WORTH A LOOK?: ****
WHERE: Empire Cinema Haymarket
WHEN: 1/4 (matinee) runs to 2/9/18
The setting is England in 1938 and members of the cast dressed as ushers and usherettes meet us in the foyer of this cinema venue to serenade us to our seats.
- Read on for reasons including why Rice was right to return to this after the Globe
Before curtain up we are offered tissues in case we get a piece of grit in our eye and the play begins with a husband in black and white onscreen urging his wife, who is sat with another man in the front row of our audience, to rejoin him on screen.
Welcome to the hugely imaginative revival of Emma Rice’s 2008 reimagining of the 1945 film of the Noel Coward play about a bored housewife who encounters a GP at a station when she is struggling with a piece of grit in her eye.
Rice leaves her role as artistic director at Shakespeare’s Globe this month and this is a timely reminder of a greatest hit from her back catalogue.
This revival includes 10 songs, nine of which are by Coward, which includes such well-known songs as Mad About The Boy which propel the story forward.

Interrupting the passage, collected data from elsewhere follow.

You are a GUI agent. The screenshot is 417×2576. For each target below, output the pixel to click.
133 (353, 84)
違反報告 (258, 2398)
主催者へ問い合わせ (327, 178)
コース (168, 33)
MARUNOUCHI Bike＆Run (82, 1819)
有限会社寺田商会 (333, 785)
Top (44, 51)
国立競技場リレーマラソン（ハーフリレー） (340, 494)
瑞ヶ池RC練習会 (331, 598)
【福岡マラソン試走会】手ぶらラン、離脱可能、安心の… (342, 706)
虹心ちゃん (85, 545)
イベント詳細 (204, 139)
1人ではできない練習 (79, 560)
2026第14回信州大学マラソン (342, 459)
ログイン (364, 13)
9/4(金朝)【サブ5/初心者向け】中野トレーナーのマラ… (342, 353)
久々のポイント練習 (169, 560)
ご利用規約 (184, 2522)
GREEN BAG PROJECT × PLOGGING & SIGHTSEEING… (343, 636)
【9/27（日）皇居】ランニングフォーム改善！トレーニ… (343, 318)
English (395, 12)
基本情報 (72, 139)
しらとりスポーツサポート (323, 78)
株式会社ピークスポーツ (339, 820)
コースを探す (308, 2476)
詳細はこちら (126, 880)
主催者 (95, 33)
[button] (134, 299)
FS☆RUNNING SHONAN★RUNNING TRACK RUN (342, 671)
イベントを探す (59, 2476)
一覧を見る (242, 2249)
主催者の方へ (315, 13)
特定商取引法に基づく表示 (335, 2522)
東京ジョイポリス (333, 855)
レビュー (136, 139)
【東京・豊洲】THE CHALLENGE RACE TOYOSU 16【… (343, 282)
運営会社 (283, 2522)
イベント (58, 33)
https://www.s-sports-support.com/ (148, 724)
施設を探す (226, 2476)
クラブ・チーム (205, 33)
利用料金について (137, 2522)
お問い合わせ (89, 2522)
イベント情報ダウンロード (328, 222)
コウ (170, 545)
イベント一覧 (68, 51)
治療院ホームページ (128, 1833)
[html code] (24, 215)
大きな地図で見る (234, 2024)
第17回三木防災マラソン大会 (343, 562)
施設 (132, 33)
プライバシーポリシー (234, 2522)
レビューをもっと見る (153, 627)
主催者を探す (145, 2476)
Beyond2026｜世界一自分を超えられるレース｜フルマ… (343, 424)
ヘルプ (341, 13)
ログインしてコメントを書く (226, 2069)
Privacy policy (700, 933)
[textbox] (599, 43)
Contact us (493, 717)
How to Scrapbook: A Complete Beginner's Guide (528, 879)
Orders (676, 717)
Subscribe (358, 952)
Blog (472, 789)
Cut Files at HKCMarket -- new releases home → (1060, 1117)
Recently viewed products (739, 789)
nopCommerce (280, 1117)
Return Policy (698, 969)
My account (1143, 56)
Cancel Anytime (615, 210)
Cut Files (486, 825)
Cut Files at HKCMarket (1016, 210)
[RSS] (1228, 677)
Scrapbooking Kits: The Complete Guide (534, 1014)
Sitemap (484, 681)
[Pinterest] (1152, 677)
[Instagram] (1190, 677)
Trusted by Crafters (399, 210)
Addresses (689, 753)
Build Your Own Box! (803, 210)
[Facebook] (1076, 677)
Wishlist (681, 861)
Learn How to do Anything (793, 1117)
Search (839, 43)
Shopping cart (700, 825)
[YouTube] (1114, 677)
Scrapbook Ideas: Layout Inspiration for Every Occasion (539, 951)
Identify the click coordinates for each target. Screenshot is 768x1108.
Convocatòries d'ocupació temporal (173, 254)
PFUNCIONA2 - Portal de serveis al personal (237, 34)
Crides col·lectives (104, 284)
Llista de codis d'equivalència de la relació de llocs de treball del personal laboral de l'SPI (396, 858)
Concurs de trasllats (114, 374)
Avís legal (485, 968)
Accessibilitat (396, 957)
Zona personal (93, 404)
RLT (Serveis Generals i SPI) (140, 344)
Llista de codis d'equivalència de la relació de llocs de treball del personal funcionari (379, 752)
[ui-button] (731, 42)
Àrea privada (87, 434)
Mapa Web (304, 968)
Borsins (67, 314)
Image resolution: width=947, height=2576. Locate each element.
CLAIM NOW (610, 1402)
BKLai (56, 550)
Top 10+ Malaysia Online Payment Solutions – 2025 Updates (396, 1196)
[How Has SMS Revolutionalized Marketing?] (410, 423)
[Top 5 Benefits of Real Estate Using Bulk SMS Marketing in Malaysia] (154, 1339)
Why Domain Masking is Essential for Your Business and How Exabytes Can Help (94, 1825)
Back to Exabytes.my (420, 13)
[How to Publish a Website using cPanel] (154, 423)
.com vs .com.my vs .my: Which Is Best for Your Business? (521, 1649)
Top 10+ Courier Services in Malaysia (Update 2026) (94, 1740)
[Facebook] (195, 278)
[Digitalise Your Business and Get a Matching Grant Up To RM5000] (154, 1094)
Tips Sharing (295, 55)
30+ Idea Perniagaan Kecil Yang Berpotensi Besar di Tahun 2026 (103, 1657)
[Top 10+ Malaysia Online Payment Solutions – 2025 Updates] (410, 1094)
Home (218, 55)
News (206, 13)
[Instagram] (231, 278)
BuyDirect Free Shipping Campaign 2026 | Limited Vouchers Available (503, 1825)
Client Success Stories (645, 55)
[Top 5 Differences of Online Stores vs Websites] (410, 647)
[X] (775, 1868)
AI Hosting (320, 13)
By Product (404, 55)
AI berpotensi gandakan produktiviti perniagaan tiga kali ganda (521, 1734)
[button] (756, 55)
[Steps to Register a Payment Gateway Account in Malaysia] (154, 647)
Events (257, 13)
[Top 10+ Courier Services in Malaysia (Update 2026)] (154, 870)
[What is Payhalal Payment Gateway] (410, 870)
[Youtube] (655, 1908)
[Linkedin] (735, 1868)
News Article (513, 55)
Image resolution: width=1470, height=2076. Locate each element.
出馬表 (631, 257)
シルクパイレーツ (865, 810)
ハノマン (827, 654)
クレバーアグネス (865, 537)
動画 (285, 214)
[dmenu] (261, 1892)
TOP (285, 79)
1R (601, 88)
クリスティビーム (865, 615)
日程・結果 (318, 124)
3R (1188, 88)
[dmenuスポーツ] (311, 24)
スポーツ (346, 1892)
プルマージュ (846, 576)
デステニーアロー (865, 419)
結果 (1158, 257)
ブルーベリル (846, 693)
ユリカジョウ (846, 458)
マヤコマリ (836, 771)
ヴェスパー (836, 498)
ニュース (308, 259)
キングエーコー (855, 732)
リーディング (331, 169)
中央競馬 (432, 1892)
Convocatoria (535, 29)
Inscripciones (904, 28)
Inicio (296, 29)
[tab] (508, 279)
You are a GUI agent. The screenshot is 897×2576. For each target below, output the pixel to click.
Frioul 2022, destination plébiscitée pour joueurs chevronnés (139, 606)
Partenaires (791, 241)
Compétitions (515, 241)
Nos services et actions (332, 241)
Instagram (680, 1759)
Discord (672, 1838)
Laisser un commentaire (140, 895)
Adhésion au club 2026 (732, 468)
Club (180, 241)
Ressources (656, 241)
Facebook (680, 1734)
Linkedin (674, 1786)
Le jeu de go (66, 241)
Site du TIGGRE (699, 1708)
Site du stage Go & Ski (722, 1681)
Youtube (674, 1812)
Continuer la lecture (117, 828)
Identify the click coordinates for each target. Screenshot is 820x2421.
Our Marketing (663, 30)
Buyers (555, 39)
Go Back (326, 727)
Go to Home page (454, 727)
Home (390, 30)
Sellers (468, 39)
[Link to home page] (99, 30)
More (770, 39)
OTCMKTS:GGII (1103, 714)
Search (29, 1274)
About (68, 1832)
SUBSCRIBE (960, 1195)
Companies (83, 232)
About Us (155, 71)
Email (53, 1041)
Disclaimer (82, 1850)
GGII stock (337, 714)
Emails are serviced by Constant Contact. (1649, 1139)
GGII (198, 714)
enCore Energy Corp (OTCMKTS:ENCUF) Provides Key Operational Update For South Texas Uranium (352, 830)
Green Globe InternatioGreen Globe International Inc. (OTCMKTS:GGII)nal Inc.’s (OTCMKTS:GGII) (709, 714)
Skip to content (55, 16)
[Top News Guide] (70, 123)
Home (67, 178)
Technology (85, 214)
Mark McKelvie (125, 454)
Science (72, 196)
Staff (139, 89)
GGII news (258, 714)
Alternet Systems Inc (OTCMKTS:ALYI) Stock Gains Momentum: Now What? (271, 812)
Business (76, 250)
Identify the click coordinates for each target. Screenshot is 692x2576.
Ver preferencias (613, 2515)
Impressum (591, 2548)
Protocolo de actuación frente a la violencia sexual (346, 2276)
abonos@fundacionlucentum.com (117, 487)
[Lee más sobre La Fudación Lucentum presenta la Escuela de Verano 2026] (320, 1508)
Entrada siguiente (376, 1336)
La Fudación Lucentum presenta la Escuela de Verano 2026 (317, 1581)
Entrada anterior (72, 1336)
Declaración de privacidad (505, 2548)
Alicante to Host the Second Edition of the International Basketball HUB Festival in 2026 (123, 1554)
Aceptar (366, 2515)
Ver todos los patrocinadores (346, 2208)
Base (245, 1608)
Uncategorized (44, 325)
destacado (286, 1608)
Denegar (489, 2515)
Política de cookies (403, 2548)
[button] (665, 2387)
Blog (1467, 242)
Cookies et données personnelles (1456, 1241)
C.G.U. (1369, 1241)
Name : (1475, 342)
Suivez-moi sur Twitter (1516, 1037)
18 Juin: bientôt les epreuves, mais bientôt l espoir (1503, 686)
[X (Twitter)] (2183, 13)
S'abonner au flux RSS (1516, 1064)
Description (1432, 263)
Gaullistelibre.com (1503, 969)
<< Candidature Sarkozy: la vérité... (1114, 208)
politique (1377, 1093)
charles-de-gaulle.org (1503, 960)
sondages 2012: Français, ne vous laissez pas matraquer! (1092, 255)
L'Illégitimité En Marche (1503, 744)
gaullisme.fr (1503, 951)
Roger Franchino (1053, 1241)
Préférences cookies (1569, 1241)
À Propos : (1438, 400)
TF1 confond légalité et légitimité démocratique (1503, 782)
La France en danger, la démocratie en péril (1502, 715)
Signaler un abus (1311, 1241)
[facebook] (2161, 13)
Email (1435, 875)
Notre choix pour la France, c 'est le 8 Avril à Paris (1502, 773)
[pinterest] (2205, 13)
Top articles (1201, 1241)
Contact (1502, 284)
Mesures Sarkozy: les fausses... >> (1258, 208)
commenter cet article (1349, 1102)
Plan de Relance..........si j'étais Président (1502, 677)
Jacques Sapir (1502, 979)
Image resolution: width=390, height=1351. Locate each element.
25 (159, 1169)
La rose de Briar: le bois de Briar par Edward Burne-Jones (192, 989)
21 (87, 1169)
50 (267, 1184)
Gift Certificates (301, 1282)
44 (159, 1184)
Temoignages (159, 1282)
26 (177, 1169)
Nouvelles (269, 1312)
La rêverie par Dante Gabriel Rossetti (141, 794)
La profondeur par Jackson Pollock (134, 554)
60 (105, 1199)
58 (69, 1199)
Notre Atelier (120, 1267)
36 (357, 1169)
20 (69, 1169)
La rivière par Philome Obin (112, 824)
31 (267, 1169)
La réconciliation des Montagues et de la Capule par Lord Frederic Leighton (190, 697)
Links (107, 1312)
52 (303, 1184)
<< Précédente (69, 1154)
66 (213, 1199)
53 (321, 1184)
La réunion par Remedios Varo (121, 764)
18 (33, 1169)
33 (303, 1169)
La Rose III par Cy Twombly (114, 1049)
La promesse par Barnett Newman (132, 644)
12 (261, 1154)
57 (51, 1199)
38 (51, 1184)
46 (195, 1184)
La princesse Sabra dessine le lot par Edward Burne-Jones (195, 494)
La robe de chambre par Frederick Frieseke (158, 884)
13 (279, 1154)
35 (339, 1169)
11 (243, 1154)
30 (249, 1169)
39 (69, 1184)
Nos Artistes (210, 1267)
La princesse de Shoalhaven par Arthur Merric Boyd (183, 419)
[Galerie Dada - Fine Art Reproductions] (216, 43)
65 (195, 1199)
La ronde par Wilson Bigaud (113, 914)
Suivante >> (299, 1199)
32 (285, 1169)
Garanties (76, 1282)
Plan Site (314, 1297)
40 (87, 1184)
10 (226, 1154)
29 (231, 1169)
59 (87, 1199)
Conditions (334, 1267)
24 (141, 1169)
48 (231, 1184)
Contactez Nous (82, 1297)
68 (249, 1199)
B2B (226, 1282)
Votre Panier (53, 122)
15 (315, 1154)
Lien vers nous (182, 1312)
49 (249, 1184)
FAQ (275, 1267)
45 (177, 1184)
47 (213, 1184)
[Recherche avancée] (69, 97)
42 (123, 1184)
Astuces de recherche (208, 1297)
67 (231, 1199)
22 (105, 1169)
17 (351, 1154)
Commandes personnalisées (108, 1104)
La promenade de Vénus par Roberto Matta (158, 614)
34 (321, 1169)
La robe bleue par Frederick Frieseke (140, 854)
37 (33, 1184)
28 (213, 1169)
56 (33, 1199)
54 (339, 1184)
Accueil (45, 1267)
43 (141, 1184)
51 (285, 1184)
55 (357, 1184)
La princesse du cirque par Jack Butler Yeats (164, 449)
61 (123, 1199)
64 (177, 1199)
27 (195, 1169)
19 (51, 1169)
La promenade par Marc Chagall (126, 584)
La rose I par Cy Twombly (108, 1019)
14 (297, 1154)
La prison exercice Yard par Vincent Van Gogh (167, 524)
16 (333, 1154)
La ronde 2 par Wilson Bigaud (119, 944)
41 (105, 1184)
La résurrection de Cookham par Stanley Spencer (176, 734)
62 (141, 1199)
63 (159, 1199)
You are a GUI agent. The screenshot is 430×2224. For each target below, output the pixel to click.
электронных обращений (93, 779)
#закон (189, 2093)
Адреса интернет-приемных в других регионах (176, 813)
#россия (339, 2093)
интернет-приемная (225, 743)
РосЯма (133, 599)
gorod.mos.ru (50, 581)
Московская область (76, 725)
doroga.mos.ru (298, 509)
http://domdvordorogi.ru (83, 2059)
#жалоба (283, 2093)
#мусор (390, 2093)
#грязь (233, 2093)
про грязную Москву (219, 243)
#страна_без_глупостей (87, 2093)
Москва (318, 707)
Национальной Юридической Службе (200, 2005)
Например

The cast sing and play the songs and special mention must go to Beverly Rudd (the funniest thing about it in a variety of roles) and Jos Slovick (who sings and plays most memorably).
Much of the action is in the cafe at the station and the woman in charge there (Myrtle Bagot) is brought vividly to life by Lucy Thackeray whose imitation is spot on and whose accent slip gives a sense of the need of the time to act in a certain way to fit in.
The reason why Brief Encounter has such wide appeal is because of the universality of the story of not wanting to be trapped into a certain way of behaving that doesn’t ring true.
At 95 minutes without interval, this is a wildly inventive, visual and aural joy from start to finish.